Add the cumbersome regulatory scheme to the COVID economy with labor shortages and rising prices, and the shortage seems inevitable once the recall went into effect.

White House press secretary Karine Jean-Pierre told reporters last week that the Biden administration is already asking embassies worldwide to help during the shortage. Importantly, she said the FDA will now allow foreign companies to apply to supply baby formula to the U.S. market, but only with approval subject to the drug regulator’s safety standards. It was not clear how long the approval process will take.

Lincicome writes the FDA has kept safe and commonly-used European baby formula produced in the Netherlands, France, Ireland, and Germany from reaching the U.S. over a labeling issue. Many American parents prefer the European formula, and this has created a black market for baby food.

“Yet, when parents here have tried to import European formula, it’s been routinely subject to seizure by the FDA. In fact, formula made by two of the most popular European brands—HiPP and Holle—is on the FDA’s red list and thus only arrives here via unofficial, third party channels,” according to Lincicome.

More than half of the baby formula bought in the U.S. is bought by the government for the Special Supplemental Nutrition Program for Women, Infants, and Children program, also known as WIC. Through WIC, manufacturers sell their products to state governments at steep discounts, and the formula is essentially resold to poor families.

That has resulted in companies being untouched by the regular laws of supply and demand. Prices have continued to go up over the rate of inflation, and the market is not sensitive to changes that would normally trigger more production.

Dr. Erik Shessler, a pediatrician at Dartmouth Health Children’s and president of the New Hampshire chapter of the American Academy of Pediatrics, said families should not panic. So far, New Hampshire parents can still find formula even if they must scramble.

“I am not aware of any local emergencies,” he said.

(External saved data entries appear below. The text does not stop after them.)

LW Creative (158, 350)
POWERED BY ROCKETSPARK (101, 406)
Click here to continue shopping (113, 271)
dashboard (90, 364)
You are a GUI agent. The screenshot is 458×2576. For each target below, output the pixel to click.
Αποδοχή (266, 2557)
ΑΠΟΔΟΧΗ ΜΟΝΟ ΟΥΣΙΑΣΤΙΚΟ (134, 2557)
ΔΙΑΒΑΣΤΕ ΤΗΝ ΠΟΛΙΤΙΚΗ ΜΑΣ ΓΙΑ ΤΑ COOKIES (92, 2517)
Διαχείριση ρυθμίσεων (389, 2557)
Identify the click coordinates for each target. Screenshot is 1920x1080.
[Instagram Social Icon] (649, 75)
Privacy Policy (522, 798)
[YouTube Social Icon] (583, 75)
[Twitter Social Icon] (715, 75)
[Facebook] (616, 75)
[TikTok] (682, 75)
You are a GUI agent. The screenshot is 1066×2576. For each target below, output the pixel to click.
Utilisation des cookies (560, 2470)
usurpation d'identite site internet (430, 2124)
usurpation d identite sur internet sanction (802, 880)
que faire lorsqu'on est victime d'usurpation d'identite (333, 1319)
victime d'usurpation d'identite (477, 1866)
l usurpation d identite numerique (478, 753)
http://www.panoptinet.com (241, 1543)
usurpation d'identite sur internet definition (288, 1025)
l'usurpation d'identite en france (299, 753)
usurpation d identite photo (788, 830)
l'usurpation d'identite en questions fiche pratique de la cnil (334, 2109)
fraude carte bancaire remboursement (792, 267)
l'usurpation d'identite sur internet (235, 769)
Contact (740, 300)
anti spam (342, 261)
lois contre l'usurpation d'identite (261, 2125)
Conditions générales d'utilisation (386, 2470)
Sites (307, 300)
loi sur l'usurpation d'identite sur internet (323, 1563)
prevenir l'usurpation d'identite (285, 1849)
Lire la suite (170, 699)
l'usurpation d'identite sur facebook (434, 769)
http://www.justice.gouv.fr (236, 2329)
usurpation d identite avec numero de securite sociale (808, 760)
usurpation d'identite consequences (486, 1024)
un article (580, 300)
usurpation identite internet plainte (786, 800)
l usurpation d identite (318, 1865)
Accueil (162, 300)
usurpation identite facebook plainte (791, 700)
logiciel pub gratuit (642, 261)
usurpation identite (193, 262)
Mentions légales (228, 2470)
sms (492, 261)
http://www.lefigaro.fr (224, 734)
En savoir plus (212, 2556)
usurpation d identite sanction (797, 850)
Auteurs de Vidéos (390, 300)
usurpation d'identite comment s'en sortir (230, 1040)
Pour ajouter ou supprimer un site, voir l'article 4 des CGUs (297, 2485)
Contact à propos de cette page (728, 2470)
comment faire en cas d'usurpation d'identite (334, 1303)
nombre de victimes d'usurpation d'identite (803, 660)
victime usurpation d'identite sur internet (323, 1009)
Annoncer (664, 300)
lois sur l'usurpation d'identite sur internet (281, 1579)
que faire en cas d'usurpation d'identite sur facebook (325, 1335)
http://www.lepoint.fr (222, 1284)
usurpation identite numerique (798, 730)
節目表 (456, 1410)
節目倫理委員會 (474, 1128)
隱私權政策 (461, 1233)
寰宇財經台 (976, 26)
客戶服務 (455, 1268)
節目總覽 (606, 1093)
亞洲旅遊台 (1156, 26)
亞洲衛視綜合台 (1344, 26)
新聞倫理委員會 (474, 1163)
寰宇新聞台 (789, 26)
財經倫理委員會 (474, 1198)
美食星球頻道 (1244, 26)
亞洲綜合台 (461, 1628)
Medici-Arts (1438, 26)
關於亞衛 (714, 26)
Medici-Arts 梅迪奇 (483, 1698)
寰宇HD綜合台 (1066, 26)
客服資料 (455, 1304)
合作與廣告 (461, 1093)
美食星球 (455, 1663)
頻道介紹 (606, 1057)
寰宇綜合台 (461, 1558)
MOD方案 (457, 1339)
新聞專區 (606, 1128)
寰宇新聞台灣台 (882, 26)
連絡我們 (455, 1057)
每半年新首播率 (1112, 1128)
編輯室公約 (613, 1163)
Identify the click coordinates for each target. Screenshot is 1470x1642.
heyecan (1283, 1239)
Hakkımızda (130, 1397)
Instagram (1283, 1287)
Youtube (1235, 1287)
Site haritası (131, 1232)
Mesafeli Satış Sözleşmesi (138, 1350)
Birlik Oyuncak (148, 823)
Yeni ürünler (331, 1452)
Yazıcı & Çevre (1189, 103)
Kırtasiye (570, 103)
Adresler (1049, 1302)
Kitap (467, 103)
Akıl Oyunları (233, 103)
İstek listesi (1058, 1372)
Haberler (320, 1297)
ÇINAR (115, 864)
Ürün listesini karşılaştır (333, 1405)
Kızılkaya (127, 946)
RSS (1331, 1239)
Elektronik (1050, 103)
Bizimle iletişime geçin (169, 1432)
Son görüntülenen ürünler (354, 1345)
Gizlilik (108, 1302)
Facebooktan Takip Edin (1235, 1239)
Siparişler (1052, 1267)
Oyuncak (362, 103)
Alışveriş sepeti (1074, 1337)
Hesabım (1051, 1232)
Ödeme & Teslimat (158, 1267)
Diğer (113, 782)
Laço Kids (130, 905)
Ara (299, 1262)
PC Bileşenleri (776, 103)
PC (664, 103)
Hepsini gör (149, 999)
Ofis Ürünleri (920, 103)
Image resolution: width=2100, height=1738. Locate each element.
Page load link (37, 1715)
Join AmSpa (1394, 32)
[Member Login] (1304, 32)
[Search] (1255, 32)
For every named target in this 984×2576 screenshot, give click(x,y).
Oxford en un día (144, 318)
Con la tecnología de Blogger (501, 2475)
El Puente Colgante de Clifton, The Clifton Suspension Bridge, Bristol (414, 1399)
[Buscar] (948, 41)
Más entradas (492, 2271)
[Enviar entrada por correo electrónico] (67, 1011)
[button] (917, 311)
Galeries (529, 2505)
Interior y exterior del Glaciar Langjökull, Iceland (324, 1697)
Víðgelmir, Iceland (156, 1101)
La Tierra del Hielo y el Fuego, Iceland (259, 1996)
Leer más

Shessler said most infants can switch between baby formula brands without too much trouble.

“Most formula companies have the same options for classes or kinds of formulas. For example, most have a regular cow milk-based as well as a cow milk-based but lactose-free and soy formula. Most infants will be able to switch between companies as long as we stay in the same class or kind,” he said.

Families that are having trouble finding what they need should contact their healthcare provider and pediatrician, he said.